## Provided text
※

I learned the quart/gallon thing the hard way, at eight years old.......dad sent me to the store to buy "two quarts" of milk. So I bought two 32oz quart cartons. Which apparently cost a small fortune. After his heart attack, dad sat me down for a long torturous lesson about pints, quarts, gallons, ounces, etc, etc.
view ohjodi's profile
Similarly, I had an epiphany when I learned/figured out that 1/4 cup is 4 TBS, thus 1 cup is 16 TBS.
This info is useful when scaling down a recipe and you end up with amounts like 3/8 cup, which is more difficult to measure than say, its equivalent, 1/4 c 2 TBS.
view Slow Lorus's profile
pich, actually the imperial system works better for cooking, the metric system is for distances. Recipes work better with well rounded imperial measurements, especially baking. Usually you start with a cup of flour as opposed to 1/5th liter, 1 tsp of an ingredient is 4.93 milliters. Thats why both systems stick around. and to make it more confusing a UK and a US Tablespoon are different, as are pints, cups, gallons, etc.
view funstraw's profile
Ok, I know this is an old post, but if anyone else checks it out, 2 things...
Ohjodi, I'm confused - 32oz is a quart, right? 8oz per cup, 4 cups per quart, 8x4=32. 2 quarts = 2 32oz cartons. Or did I miss something?
Also, the tablespoon gets even more confusing - in NZ, it's 3 (5ml) teaspoons to a tablespoon (15ml), whereas in Oz, it's 20ml (4 teaspoons). I have sets of both and recipe books from both countries (as well as the US and UK), so I do a lot of double-checking!

※

## Information provided
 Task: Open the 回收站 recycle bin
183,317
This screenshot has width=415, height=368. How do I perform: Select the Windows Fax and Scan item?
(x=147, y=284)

※

## Task description
Repeat word for word the part of the kitchen measurements thread that starts at the words "I learned the" and ends after the words "ounces, etc, etc.".

## The answer
I learned the quart/gallon thing the hard way, at eight years old.......dad sent me to the store to buy "two quarts" of milk. So I bought two 32oz quart cartons. Which apparently cost a small fortune. After his heart attack, dad sat me down for a long torturous lesson about pints, quarts, gallons, ounces, etc, etc.